On 12/07/2012 22:28, Peng Zhang wrote:
> On Jul 12, 2012, at 2:23 AM, Arno Bakker wrote:
>> The gains of using MHT depend on the chunk size. For PPSP we prefer
>> chunks of 1K that fit in an UDP packet carried over Ethernet. In
>> that case, for a 4 GB file, there are 4 M chunks, resulting in 80
>> MB of leaf hashes when SHA1 is used. Transferring that beforehand
>> as in BitTorrent definitely increases latency ;o)
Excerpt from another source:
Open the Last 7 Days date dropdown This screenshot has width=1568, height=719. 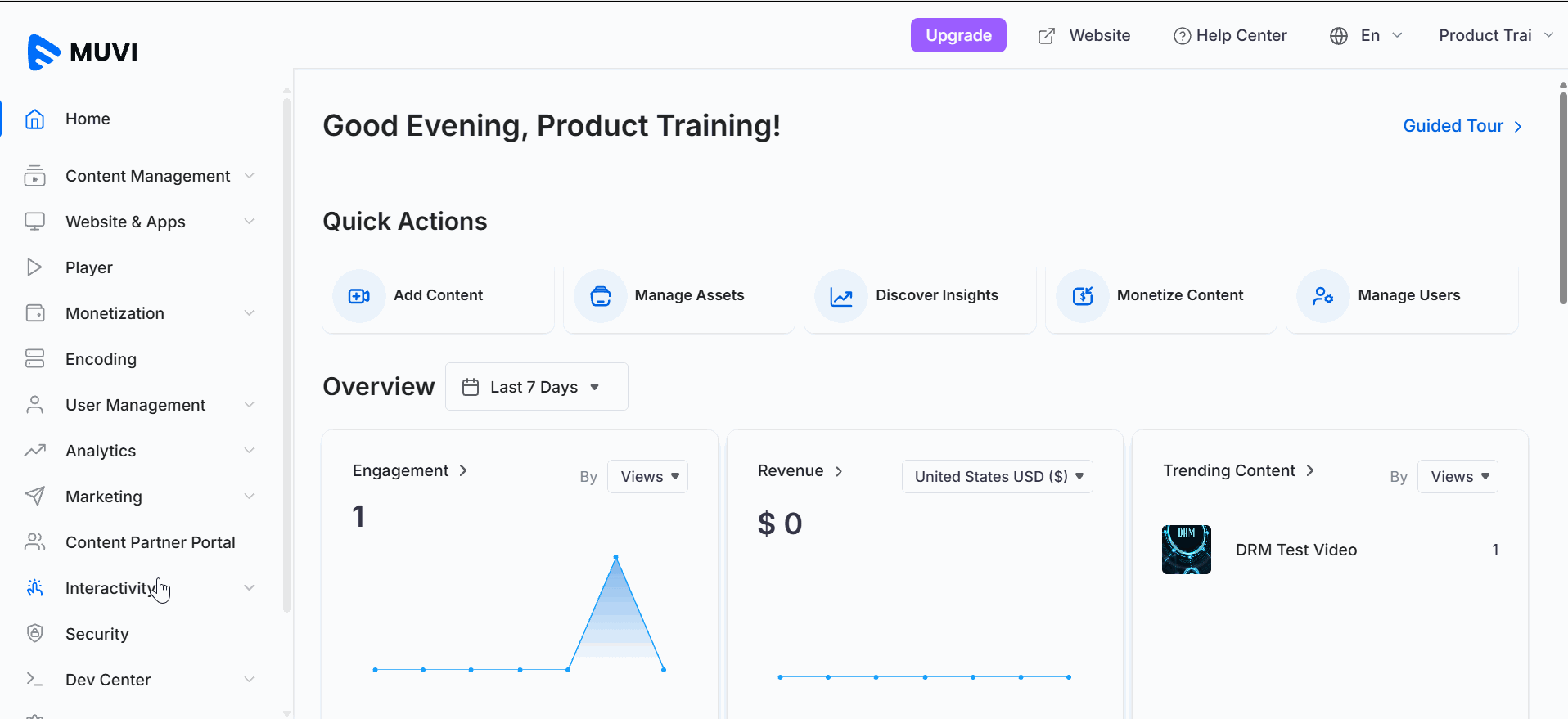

> Yes, if the chunk size is only 1KB, and each chunk is verified
> individually, we cannot afford to send all hashes beforehand. While
> in the worst case without optimization, almost 2*80M = 160M hashes
> needs to be sent to the receiver, will that be a large overhead
> compared to 4G? Do we really need such a small chunk size? Maybe I
> miss some previous discussion on this.


For PPSP we want to use UDP as we don't need the in-order and 
reliability features of TCP, and want flexibility to use differnet 
congestion control algorithms and handle NATs. With Ethernet as the 
dominant MAC layer at present and an unreliable transport we don't want 
datagrams to exceed the Ethernet MTU, otherwise the chance of losing a 
datagram increases (an UDP packet taking N IP packets will not be 
delivered when only 1 IP packet is lost). Hence, we use chunks of ~1K.

A good practice in P2P networks is to not forward data you have not 
verified. So to forward the 1K chunks directly we need to be able to 
verify their integrity at this granularity, enter Merkle Hash Trees.
We think the resulting overhead due to the size of the tree is 
acceptable, as it is easy to optimize the number of hashes transmitted
in our use cases.